7th Jorge Prado (460 points): Progress is all that can be expected of a rookie in the FIM Motocross World Championship, one may argue, so Jorge Prado had a successful term. There were obviously hurdles, such as the issues that he encountered in the heat, but that really should not be too difficult to overcome. Once you erase those humid rounds from the calendar, his scorecard begins to look quite impressive. The final six rounds were particularly strong and set him up well heading into the new season. Now that Prado knows how to maintain the pace of the leader for a thirty-minute moto, there is no reason to think that he will not win more races than anyone else next year. A bold claim that is really not too far-fetched.
8th Brian Bogers (407 points): This one had most scratching their heads. Although it would have been quite a stretch for Brian Bogers to win the title, he was at least included in those discussions ten months ago. There was no point where Bogers really shone this year though, aside from that Russian event that was obviously an anomaly, as he landed in the top five in just six motos this season. That is just baffling! To put this ranking into perspective, he did not even compete in three of the rounds last year and still finished sixth in the final standings. Bogers was clearly capable of so much more.
9th Hunter Lawrence (395 points): Hunter Lawrence may receive more exposure than anyone entering the FIM Motocross World Championship next year, as he climbed up through the rankings this year and is now a formidable contender. Following an inconsistent start, where he struggled to put two motos together, he turned it around and really made his mark on the class. The fact that his RM-Z250 was not the most competitive machine was referenced at points, so that makes his showings even more impressive. It is also worth remembering that he missed two rounds with what could have been an extremely serious injury. The fact that he won a moto at the final event of the season will only aid his charge next year, as he has removed that monkey from his back.
10th Brent Van Doninck (305 points): What should one expect of Brent Van Doninck?

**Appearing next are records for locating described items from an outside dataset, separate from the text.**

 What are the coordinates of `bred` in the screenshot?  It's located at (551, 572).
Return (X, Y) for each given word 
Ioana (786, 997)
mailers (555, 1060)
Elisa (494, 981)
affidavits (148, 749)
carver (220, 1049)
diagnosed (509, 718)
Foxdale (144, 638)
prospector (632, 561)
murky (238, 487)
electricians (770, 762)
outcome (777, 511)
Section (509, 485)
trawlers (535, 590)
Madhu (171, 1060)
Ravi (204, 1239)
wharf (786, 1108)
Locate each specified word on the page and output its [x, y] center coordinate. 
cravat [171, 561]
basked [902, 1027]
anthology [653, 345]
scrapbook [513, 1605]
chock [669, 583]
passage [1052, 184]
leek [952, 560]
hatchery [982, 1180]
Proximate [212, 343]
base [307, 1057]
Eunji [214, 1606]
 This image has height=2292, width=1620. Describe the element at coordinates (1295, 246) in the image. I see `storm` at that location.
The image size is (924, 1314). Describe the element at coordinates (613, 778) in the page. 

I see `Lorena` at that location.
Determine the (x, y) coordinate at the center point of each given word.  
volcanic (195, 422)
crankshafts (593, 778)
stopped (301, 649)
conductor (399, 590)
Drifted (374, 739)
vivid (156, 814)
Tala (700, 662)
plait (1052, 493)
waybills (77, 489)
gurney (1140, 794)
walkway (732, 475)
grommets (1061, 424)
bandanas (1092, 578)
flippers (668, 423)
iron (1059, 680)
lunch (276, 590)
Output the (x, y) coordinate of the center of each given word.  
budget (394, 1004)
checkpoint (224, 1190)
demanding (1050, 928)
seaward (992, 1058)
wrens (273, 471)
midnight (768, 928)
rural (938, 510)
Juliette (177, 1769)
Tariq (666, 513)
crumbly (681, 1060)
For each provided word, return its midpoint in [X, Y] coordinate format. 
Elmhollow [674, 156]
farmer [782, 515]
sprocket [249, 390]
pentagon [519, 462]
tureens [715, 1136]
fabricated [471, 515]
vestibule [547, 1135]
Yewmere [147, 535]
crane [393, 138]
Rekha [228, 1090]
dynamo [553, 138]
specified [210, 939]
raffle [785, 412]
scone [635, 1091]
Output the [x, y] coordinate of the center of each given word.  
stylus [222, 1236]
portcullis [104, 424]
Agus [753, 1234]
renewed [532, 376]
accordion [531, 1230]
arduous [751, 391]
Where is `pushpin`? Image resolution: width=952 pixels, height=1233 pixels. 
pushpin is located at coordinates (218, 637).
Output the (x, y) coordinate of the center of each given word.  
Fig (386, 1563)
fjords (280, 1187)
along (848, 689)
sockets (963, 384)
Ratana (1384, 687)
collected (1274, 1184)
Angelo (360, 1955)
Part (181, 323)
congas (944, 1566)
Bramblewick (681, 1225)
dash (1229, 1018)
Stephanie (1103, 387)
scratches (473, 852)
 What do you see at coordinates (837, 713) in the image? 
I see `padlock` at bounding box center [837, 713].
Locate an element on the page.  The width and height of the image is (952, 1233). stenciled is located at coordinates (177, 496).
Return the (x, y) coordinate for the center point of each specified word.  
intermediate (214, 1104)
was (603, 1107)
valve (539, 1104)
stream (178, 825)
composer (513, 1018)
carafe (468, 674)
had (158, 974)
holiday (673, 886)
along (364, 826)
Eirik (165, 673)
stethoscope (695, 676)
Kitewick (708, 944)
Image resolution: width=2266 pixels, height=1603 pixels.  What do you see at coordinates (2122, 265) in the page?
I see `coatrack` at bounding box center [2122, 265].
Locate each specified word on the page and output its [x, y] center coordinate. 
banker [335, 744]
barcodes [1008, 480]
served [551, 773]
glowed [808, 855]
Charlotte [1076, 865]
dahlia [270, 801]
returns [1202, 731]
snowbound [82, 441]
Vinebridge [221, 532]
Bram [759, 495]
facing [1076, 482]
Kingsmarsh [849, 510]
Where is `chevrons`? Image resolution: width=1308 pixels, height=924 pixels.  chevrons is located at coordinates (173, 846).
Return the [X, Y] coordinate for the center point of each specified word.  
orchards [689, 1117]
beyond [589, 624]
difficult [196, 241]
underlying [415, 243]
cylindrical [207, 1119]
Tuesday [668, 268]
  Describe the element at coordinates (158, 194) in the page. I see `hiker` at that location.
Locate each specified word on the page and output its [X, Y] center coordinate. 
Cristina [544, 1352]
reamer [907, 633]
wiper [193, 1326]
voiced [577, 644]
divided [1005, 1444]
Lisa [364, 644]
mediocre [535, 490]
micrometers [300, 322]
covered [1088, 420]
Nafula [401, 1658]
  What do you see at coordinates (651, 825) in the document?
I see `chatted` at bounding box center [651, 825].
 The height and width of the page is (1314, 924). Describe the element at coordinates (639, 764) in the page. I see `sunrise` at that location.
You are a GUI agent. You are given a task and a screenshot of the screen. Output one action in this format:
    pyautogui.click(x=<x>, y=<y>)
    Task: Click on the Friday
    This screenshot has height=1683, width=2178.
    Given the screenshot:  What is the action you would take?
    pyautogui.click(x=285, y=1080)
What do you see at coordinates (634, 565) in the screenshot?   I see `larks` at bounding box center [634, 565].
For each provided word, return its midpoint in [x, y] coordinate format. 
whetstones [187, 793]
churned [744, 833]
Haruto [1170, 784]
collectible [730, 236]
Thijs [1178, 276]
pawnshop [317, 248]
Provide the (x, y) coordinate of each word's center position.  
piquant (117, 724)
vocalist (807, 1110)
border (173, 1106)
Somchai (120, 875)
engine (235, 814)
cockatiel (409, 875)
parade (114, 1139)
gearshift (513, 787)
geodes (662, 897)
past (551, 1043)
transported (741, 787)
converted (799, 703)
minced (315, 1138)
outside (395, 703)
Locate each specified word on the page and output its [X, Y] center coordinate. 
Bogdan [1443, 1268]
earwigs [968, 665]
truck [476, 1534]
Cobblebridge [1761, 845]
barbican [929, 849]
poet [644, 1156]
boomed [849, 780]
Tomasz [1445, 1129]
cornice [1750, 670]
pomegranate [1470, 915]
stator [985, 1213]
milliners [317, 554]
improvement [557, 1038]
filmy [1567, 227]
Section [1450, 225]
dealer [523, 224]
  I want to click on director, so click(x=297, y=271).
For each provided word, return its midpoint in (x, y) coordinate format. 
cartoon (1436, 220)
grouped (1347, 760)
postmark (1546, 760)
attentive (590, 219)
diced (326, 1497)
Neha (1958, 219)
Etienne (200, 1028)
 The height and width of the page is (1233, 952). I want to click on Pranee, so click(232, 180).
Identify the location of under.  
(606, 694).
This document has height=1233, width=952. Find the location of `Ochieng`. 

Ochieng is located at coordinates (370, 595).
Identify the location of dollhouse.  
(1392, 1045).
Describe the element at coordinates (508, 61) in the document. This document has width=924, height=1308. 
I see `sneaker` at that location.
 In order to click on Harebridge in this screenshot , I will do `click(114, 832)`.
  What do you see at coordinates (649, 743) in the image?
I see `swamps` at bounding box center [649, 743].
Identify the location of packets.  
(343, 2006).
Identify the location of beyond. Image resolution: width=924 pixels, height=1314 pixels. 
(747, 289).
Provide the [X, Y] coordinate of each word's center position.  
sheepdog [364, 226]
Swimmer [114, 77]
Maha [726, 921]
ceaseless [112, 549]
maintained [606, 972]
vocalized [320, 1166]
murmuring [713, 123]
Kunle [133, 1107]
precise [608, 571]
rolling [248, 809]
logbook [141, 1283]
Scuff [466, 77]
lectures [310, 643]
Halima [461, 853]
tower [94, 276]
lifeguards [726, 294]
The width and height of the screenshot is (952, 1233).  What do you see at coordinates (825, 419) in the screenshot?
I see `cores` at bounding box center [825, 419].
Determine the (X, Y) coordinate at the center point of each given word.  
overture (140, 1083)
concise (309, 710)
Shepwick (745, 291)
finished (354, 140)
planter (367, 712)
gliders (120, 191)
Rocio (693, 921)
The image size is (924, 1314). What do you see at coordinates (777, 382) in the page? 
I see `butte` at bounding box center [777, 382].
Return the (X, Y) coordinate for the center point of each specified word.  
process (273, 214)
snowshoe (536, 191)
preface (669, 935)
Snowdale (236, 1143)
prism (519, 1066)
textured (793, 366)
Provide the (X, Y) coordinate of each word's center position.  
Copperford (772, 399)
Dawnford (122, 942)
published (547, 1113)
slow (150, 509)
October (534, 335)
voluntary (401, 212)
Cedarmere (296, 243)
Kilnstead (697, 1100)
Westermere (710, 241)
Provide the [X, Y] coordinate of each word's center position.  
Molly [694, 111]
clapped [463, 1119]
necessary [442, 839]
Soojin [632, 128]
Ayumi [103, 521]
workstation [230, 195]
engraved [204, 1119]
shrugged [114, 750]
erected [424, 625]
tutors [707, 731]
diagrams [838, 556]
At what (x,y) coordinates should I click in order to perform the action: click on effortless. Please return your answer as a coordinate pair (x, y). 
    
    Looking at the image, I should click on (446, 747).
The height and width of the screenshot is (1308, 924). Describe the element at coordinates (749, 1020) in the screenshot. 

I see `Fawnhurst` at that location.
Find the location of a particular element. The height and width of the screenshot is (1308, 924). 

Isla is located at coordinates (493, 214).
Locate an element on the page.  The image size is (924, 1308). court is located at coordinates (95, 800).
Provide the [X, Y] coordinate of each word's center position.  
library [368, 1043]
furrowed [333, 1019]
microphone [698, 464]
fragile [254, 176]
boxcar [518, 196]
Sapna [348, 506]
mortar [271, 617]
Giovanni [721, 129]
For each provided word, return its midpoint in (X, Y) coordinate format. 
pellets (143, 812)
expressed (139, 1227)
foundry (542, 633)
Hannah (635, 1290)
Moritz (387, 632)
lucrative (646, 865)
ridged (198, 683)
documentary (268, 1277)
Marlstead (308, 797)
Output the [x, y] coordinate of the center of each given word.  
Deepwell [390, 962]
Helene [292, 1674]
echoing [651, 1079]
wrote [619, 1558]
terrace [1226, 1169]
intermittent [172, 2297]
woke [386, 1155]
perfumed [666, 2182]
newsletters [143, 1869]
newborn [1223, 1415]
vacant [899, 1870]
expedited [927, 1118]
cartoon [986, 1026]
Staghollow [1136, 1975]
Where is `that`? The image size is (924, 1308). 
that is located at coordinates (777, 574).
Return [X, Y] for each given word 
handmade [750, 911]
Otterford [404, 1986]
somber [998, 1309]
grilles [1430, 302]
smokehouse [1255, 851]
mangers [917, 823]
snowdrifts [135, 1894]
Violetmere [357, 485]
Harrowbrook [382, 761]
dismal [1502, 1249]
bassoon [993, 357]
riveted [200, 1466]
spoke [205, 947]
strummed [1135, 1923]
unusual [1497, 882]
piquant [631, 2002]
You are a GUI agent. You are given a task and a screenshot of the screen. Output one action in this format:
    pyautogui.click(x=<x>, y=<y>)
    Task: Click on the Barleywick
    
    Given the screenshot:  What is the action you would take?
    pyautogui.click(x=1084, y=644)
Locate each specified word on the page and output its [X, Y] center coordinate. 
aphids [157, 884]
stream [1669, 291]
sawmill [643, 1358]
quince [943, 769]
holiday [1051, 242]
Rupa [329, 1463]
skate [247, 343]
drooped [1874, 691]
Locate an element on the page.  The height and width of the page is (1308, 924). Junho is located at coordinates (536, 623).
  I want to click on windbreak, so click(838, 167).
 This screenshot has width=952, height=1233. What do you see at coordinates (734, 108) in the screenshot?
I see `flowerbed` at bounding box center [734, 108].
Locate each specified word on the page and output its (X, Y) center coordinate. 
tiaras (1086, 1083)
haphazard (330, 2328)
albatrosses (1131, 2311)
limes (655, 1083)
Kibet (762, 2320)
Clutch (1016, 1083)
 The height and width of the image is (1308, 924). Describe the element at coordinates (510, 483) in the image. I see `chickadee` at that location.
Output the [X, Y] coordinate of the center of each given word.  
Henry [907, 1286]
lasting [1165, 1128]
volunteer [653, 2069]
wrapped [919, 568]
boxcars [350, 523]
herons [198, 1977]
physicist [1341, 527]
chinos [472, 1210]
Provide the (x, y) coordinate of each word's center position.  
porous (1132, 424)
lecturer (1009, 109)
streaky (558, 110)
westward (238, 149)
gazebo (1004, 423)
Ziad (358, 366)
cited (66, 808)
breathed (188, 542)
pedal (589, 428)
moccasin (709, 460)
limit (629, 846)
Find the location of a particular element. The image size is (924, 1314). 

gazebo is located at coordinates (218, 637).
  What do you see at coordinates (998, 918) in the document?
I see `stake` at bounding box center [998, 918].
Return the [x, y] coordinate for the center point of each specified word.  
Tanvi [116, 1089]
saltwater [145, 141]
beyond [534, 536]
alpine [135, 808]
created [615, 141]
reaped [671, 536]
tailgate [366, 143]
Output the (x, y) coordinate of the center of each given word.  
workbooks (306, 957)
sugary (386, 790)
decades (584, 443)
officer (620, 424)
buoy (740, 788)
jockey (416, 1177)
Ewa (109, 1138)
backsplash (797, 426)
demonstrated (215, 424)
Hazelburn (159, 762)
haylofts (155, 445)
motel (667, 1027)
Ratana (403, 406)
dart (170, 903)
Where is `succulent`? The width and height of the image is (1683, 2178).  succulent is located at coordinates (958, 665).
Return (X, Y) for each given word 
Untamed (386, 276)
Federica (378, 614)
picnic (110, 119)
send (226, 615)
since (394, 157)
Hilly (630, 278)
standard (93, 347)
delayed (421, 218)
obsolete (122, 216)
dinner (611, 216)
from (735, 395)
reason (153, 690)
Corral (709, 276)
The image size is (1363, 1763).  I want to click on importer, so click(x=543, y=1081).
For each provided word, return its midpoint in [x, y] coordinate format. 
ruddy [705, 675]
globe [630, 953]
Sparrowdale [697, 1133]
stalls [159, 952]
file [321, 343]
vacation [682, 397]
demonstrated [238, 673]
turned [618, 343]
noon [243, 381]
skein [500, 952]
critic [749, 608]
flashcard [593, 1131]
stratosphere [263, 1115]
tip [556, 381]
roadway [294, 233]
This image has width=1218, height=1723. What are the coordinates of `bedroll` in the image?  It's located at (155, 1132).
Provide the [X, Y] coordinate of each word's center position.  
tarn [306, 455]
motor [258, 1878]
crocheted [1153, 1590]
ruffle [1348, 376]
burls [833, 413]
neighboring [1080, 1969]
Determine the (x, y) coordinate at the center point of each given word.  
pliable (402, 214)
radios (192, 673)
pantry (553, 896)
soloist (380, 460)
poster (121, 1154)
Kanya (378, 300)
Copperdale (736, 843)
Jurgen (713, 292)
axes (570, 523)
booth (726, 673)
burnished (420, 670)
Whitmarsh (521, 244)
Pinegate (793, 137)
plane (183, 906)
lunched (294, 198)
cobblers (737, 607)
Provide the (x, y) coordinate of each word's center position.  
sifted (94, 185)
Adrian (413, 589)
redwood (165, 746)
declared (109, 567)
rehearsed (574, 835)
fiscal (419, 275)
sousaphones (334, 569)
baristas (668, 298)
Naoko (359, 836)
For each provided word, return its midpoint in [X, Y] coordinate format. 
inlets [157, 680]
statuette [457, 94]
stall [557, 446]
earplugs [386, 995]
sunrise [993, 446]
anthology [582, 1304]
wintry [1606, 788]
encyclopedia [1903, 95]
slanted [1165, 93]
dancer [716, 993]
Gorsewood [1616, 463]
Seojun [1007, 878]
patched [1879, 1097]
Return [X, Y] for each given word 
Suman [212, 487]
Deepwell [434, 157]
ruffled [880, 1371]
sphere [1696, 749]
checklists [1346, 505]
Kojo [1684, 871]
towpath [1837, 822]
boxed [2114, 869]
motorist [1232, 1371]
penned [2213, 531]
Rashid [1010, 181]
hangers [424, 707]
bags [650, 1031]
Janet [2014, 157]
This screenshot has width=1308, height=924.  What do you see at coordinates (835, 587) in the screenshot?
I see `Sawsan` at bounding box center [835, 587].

When he first launched into the MX2 class, he showed some flashes of brilliance and even landed on the podium in The Netherlands. The Kemea Yamaha Yamalube rider, who will be moving onto pastures new next year, could not be further from that now though. The fact that he has regressed is cause for concern, right? That potential must still be buried within him somewhere though, so it will be interesting to see if a change of scenery reinvigorates him. A ranking of tenth this year could just be considered okay, especially when the gap to Hunter Lawrence in ninth is taken into account.